A gripping, lyrical journey into one woman’s turning point in a life half lived.

A middle-aged married woman meets a photographer at a gallery opening and enters into an erotic affair, leading her to consider her current life and the moments in her past that led her to where she is.

Elisabeth works at her best friend’s art gallery, and openings are an everyday part of her life. Everything changes, however, when she meets photographer Will at the opening of his show. Before too long, they’re involved in a passionate affair. Elisabeth is bored and unfulfilled in her marriage, and Will adds intensity and sensuality to her life. But he isn’t relationship material, whereas Ross, her husband, may be disappointing, but he's steady, and leaving him would completely upend a comfortable life. Meanwhile, Elisabeth’s twin daughters are just graduating from college and beginning their own “real lives,” complete with fiances, wedding planning and professional anxieties. And her closest friends are going through life challenges. All of these events make Elisabeth contemplate her own choices and wonder what might have been. Or what could be. At the simplest level, this book is about a woman having a midlife crisis, being tempted by a sexy artist and revisiting some of the odd events of her life.

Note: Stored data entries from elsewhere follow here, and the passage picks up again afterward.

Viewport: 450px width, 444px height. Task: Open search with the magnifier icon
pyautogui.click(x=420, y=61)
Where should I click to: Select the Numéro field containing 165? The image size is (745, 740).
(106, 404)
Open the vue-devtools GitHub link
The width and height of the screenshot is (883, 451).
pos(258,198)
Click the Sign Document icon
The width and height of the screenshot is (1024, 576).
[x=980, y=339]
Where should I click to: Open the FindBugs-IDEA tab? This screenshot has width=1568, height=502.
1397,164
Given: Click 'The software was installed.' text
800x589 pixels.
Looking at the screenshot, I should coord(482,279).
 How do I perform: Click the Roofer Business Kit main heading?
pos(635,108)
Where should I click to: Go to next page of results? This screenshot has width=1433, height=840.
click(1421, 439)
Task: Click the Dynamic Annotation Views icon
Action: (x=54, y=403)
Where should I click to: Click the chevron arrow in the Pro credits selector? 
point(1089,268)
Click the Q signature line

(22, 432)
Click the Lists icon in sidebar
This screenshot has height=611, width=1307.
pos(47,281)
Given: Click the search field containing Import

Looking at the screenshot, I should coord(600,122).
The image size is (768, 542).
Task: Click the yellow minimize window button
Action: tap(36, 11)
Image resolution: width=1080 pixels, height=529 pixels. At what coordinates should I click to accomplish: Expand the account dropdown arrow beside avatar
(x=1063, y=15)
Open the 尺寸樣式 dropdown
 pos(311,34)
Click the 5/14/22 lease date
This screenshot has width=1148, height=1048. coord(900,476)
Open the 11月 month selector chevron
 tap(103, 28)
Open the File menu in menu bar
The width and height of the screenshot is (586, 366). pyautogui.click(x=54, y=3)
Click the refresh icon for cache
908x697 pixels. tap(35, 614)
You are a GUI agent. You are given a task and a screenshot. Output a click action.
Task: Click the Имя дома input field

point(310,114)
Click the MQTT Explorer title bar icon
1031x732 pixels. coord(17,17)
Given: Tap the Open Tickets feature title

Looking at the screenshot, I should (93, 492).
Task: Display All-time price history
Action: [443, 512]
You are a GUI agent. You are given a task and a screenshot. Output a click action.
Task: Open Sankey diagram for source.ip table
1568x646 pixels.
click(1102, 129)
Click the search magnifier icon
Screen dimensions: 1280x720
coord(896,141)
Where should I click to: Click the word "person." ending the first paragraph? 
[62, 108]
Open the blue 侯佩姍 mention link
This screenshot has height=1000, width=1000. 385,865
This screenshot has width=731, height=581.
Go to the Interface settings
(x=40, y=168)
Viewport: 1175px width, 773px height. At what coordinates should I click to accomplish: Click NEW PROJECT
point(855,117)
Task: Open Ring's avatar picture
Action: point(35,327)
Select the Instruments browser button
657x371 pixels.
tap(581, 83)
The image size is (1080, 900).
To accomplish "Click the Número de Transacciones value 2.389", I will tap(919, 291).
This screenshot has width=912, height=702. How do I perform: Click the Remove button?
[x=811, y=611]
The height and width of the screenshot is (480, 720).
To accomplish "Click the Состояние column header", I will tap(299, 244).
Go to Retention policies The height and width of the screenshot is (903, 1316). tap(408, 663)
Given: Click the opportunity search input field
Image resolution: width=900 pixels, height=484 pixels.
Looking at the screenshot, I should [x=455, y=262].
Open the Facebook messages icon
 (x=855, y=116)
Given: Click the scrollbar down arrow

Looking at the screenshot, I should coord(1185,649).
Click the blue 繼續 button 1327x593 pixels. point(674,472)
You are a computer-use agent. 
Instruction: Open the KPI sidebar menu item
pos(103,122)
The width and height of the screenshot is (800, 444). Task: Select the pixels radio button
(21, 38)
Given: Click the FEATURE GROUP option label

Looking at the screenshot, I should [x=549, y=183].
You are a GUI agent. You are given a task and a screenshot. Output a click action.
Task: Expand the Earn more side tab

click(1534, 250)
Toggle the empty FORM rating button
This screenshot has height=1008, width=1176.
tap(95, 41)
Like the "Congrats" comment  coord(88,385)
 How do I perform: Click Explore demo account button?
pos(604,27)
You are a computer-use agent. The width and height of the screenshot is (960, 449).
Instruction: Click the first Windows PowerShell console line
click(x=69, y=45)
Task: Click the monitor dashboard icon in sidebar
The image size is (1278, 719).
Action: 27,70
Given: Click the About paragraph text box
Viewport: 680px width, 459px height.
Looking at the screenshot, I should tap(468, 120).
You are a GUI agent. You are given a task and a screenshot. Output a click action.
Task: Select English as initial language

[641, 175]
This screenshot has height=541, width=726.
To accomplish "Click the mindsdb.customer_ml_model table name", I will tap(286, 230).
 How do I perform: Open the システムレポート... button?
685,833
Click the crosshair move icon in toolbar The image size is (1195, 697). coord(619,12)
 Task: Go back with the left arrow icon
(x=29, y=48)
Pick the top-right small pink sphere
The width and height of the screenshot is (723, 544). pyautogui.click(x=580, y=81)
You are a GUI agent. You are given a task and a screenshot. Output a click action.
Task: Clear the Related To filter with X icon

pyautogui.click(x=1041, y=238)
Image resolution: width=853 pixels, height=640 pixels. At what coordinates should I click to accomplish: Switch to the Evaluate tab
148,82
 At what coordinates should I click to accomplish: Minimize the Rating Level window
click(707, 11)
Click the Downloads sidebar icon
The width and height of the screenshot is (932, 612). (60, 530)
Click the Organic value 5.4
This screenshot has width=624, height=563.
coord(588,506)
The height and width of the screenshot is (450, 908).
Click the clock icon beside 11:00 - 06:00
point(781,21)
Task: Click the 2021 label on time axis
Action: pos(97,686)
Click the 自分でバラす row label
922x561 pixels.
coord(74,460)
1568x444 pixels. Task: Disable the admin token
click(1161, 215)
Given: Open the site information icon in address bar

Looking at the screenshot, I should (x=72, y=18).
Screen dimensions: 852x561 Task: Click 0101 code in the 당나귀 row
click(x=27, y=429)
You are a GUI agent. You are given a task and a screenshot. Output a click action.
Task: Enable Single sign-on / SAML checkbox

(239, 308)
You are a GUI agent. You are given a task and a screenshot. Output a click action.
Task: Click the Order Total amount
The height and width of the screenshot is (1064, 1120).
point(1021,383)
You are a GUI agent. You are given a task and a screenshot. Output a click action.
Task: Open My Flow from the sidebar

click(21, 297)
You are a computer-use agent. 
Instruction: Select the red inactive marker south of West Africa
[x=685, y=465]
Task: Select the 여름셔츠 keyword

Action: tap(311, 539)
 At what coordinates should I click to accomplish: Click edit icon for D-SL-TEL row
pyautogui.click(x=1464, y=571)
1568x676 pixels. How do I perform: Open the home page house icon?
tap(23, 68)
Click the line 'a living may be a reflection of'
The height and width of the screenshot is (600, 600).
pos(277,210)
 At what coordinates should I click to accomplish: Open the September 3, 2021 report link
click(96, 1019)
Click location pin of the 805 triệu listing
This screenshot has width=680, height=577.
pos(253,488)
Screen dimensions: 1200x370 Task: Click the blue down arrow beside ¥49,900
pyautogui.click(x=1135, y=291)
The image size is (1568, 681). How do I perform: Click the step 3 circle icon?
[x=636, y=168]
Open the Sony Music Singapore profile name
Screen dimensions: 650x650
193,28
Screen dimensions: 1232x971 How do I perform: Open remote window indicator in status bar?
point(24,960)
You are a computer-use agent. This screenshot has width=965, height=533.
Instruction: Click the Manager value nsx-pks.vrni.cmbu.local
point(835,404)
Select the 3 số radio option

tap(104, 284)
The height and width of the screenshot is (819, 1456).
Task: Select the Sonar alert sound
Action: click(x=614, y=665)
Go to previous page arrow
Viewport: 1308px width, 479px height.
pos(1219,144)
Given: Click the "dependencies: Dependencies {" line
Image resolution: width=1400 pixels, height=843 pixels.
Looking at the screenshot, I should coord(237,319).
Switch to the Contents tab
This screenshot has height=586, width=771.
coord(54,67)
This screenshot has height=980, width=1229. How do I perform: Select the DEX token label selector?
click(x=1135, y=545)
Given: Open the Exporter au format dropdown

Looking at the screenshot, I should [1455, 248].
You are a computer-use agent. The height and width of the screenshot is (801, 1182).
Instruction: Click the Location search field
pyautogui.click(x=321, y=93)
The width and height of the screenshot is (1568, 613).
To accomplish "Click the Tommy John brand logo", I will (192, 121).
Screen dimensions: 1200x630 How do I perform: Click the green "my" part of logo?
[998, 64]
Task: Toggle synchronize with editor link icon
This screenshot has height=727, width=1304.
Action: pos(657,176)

However, Hart’s beautiful use of language and discerning eye toward human experience elevate the book to a poignant reflection on the deepest yearnings of the human heart and the seductive temptation of passion in its many forms. Erotic, with elegant yet graphic descriptions of sex, the book explores one woman’s dissatisfaction with her life and her ambivalence toward past and current choices. The storytelling is smooth, the characters textured and the plot compelling—though the use of first person, present tense at times seems to create an odd narrative distance, given the intimate subject matter.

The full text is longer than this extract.